Revisiting the Evaluation of Deep Learning-Based Compiler Testing

Authors: Yongqiang Tian, Zhenyang Xu, Yiwen Dong, Chengnian Sun, Shing-Chi Cheung

IJCAI 2023 | Conference PDF | Archive PDF | Plain Text | LLM Run Details

Reproducibility Variable Result LLM Response
Research Type Experimental Extensive experiments with more than 1,500 CPU-hours demonstrate that the state-of-the-art DLGs fail to compete against such a simple baseline: 3 v.s. 1,750 hang bugs, 1 v.s. 34 distinct compiler crashes.
Researcher Affiliation Academia 1University of Waterloo 2The Hong Kong University of Science and Technology
Pseudocode No The paper describes the mutation operations and workflows conceptually and with figures, but it does not provide any formal pseudocode blocks or algorithms.
Open Source Code Yes We make Kitten publicly available at https://doi.org/10. 5281/zenodo.7946825 to benefit future research on DLGs.
Open Datasets Yes Following existing DLGs [Cummins et al., 2018; Liu et al., 2019], we constructed a dataset using all the C files of the testsuite of GCC 11.2.
Dataset Splits No The paper describes the dataset used to train the program generators (DLGs) and as input for Kitten, but it does not specify explicit training, validation, and test splits for this dataset used in the reproduction of the experiment.
Hardware Specification No each generator is deployed on a unique GPU virtual machine on a cloud platform with the same configuration.
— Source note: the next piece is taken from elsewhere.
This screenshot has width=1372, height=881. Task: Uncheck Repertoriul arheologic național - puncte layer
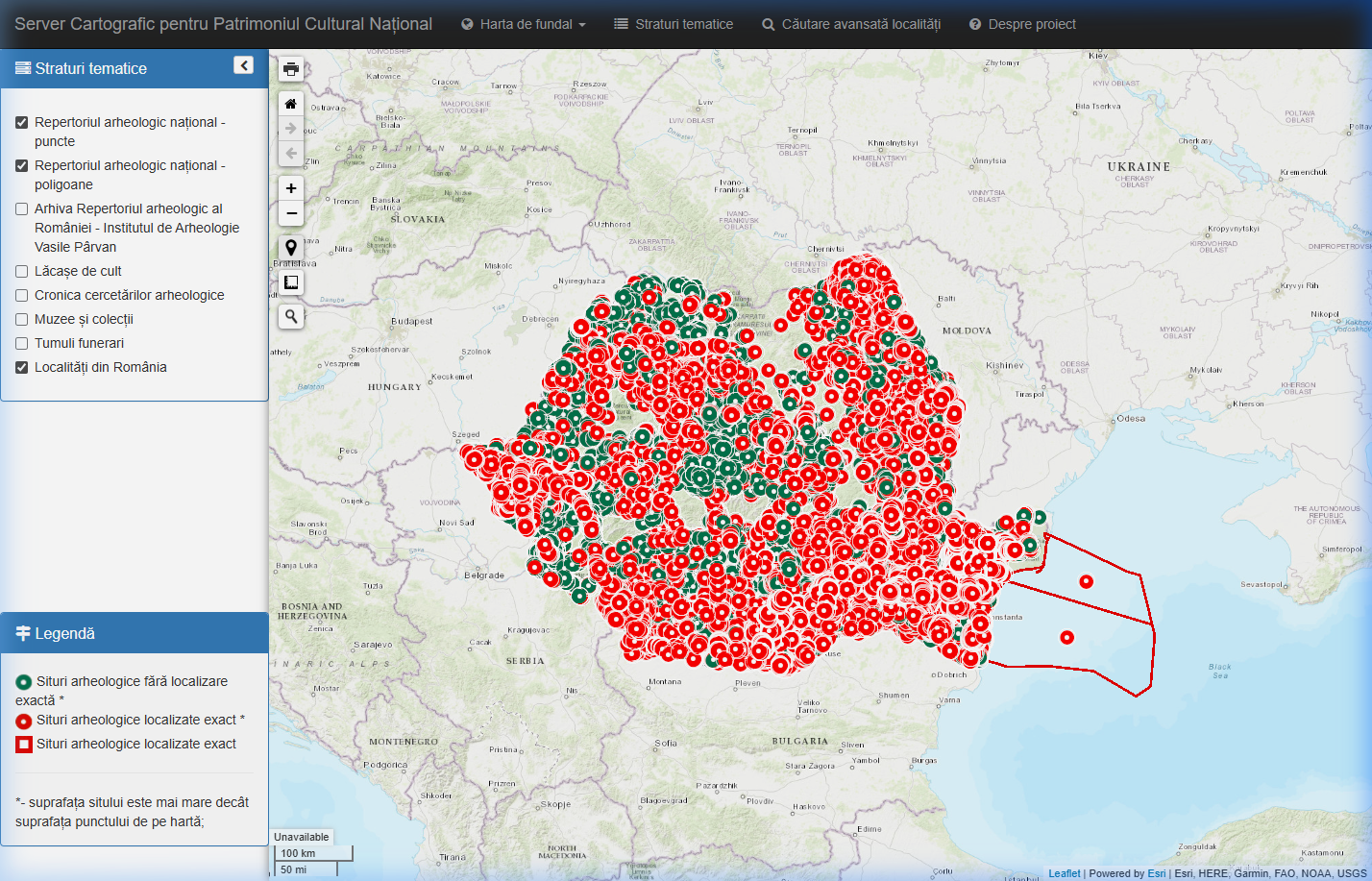coord(20,123)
The paper mentions 'CPU-hours' and 'GPU-hour' experiments but does not specify exact GPU models, CPU models, or cloud instance types.
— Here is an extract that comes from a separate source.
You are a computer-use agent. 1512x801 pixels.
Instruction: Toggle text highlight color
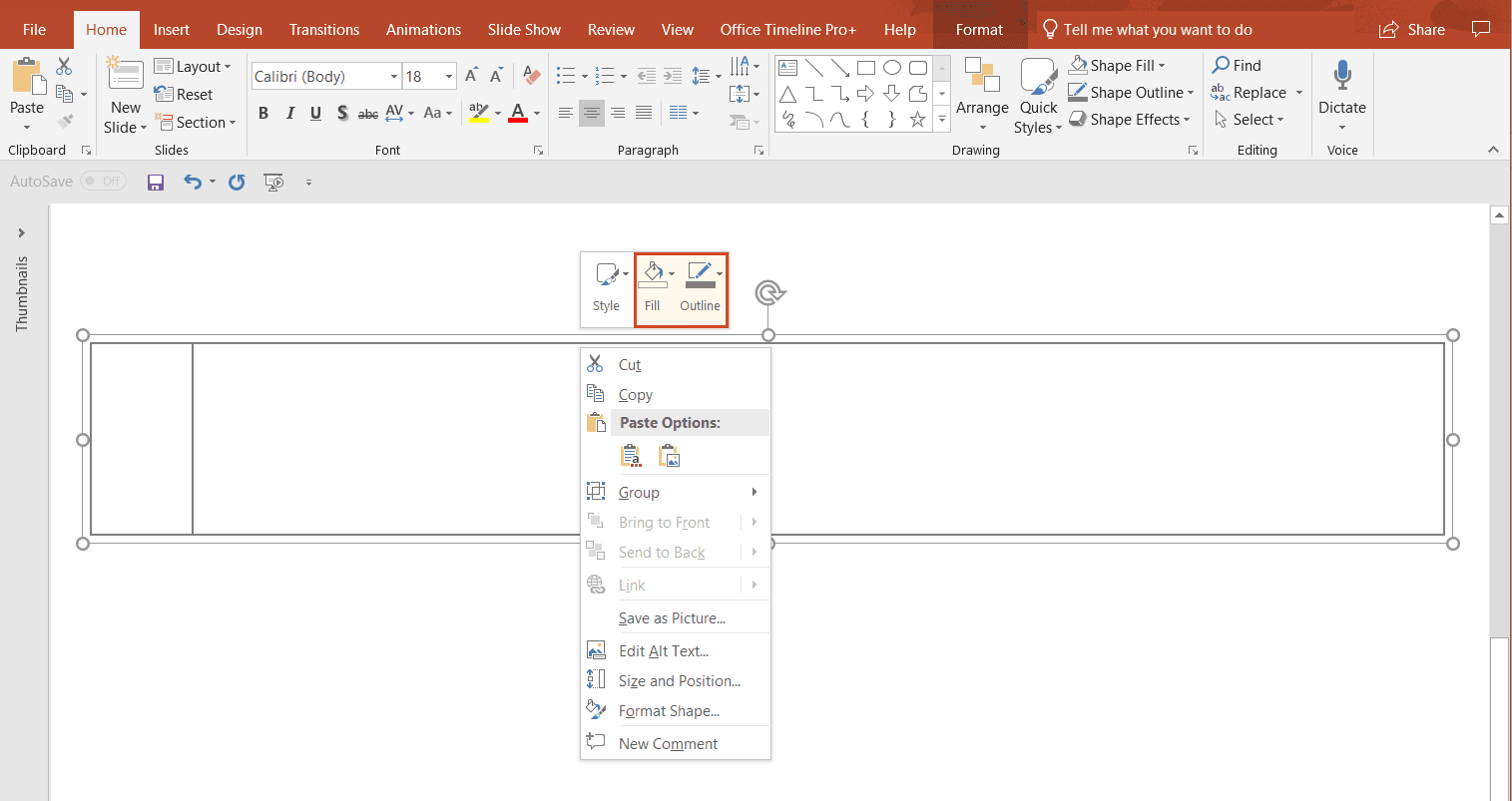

Software Dependencies No The paper mentions 'GCC 11.2', 'Antlr', 'LCOV', and 'Perses' but does not provide specific version numbers for all key software components (e.g., Antlr, LCOV, or specific programming language versions/libraries).
Experiment Setup Yes We choose a longer duration, i.e. 72 hours, for a comprehensive evaluation. ... we used 120 seconds as the timeout threshold.